Convergence Culture Consortium Affiliated Faculty Dr. Grant McCracken, over on his blog This Blog Sits at the, wrote a great examination of the recent Gatorade Propel 30-second spot.
For those who have not seen the ad, myself included, the commercial begins with a giant monster running through San Francisco's streets. However, the monster is a composite of a variety of objects from everyday life, including a loud television set, a screaming baby, jackhammers, taxi cabs, and a variety of other aspects of city life. The amalgamated beast eventually begins to fall apart, with various objects falling away, until it is revealed to just be a man exercising, who stops and takes a drink of his Propel water.
As Grant points out in his post, the ad draws on the idea that exercise helps one release from the stresses of everyday life, and then links Gatorade's Propel water with that stress.

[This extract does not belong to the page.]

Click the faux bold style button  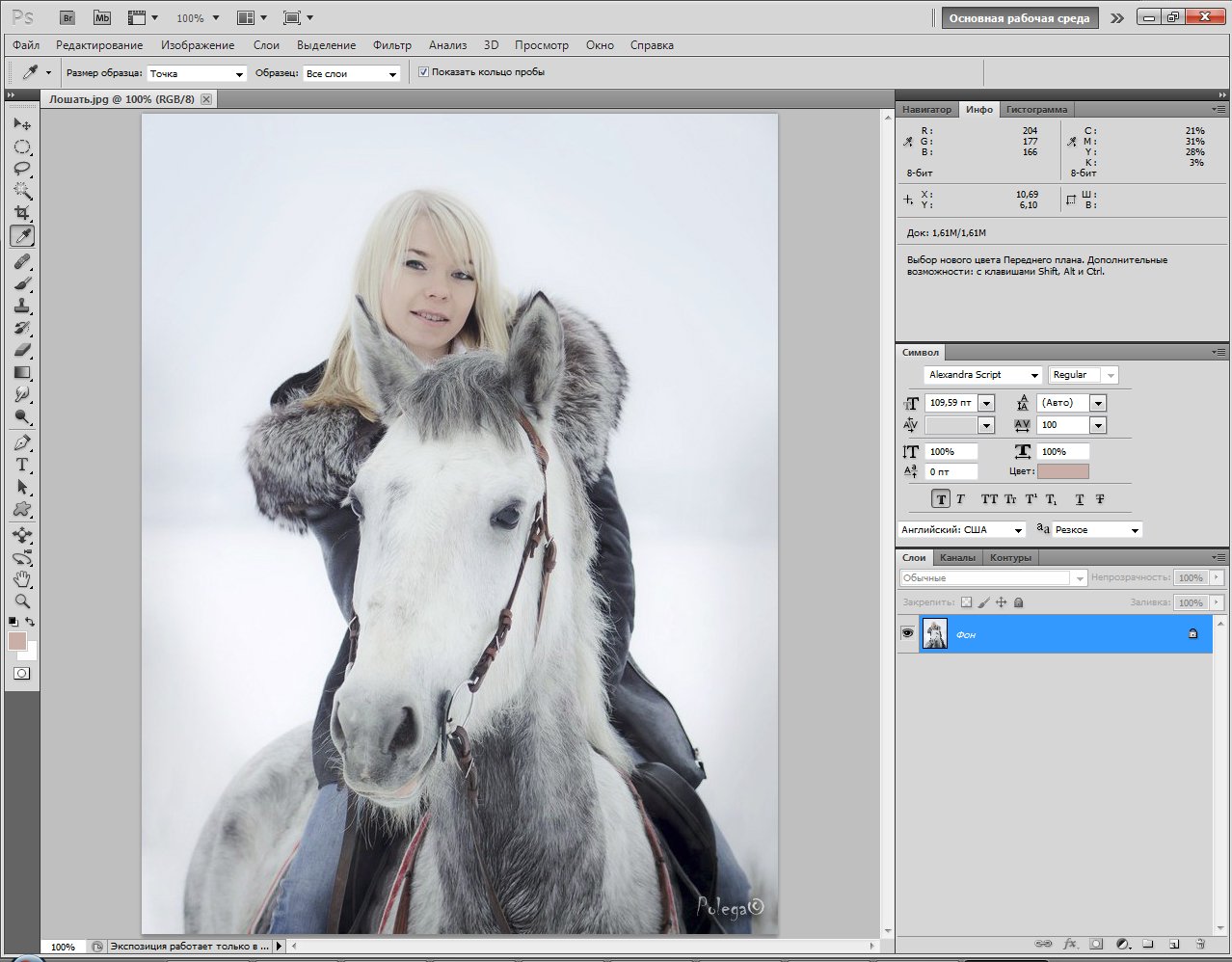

Grant writes, "Meaning management sometimes goes like this. The idea is not to find a new meaning for the brand. The idea is to go after an existing meaning with new vigor and skill. In the language of marketing, the idea is to 'own' an idea that is already out there."
Grant's piece, and the Propel commercial (by the agency Elementy 79 Partners), raise two issues about the current status of the 30-second spot and about playing with existing meanings.
First, creativity still works.
The 30-second spot is not dead, even as people DVR right through so many ads and as the long-existing ad-ignoring behaviors of consumers becomes harder to ignore. However, people still watch commercials that catch their eye,and that just means that advertising firms and brand managers can't get a free pass.
Or look at the popularity of the Geico Caveman campaign and how those ads have spawned a life of their own, such as the Caveman's Crib Web site.
As I wrote back in December, people might not hate all advertising...just bad advertising.
Second, executing a good idea well never gets old. My colleagues and I were recently having a conversation about television shows, or any fictional plot, and how working within a particular genre requires either being completely new and innovative or getting to the core of what works so well that you exemplify what works about that genre. That's what the appeal of this commercial is. The "stress monster" doesn't break any new ground (well, the streets of San Francisco may disagree, pardon the pun...Grant started the bad word plays).
I've made the same argument about a professional wrestling match. Sure, sometimes the excitement comes in the unexpected ending, the upset victory, etc. On the other hand, the best stories in wrestling history, and I say this on WWE Wrestlemania 23 weekend, is when viewers can see what is coming, when it has been properly foreshadowed and built up every step of the way, and then the big performance gives that payoff in exactly the way the audience expected. That moment of fulfilling expectations, of being predictable yet pulling it off so well, is what this commercial does.
The "Stress Monster" may not have created a new meaning, but it can indeed stand as a symbol of how to use existing meanings well, tell a narrative viewers are already familiar with, and marry it flawlessly with a brand in a way that does not insult anyone's intelligence or feel manipulative.